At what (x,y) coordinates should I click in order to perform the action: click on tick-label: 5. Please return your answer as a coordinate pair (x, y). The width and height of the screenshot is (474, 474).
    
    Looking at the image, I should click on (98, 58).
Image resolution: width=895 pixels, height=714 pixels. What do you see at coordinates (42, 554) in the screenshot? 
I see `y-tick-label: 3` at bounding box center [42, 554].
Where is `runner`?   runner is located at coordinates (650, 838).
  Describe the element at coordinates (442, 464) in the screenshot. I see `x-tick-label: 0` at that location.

──────

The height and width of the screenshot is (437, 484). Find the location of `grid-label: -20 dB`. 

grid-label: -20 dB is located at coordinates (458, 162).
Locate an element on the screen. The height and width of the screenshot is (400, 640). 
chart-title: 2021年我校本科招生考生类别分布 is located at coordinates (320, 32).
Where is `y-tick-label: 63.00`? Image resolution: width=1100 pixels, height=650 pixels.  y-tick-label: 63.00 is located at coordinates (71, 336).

──────

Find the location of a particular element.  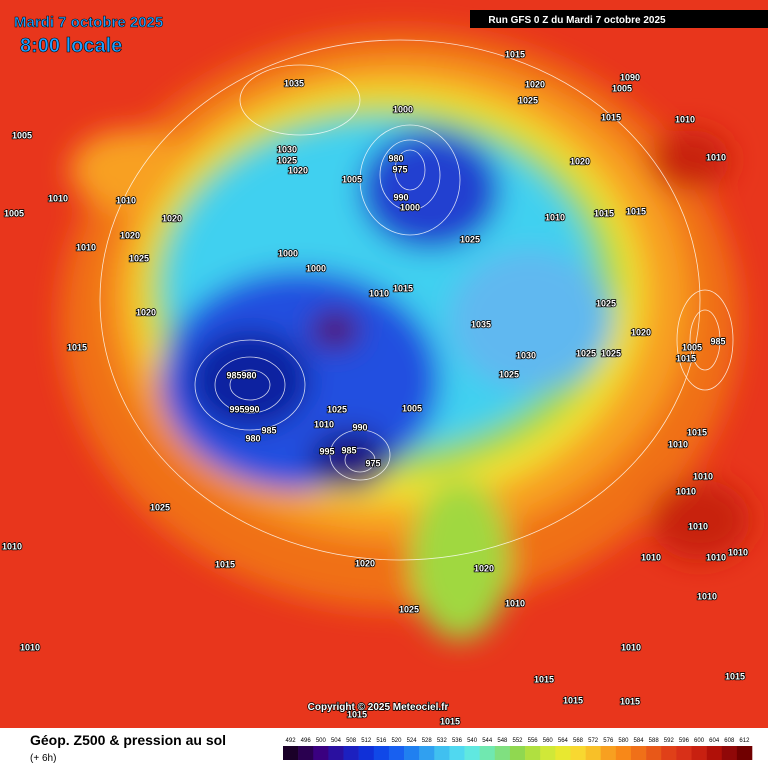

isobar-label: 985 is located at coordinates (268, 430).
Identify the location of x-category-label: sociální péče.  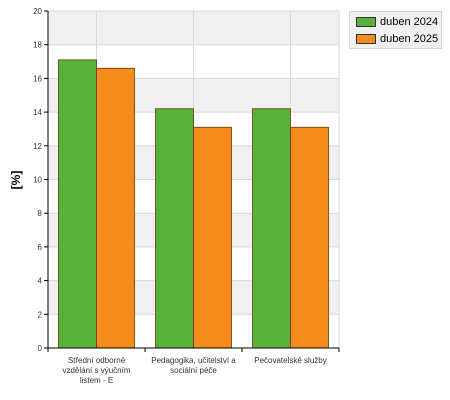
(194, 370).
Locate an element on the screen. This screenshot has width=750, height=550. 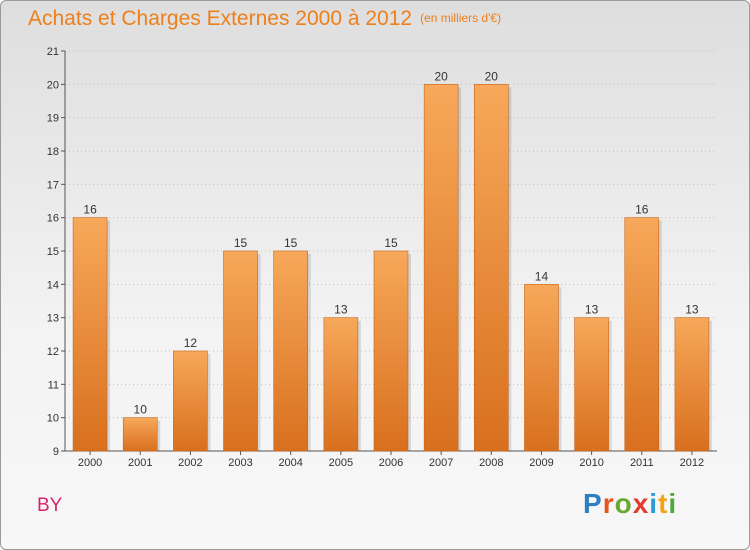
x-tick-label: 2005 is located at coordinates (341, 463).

──────

The task.
Please copy out the listing above word for word, everything from the line containing "Locate an element on the screen. The" down to the line containing "coordinates (71, 336).".

Written answer.
Locate an element on the screen. The height and width of the screenshot is (400, 640). 
chart-title: 2021年我校本科招生考生类别分布 is located at coordinates (320, 32).
Where is `y-tick-label: 63.00`? Image resolution: width=1100 pixels, height=650 pixels.  y-tick-label: 63.00 is located at coordinates (71, 336).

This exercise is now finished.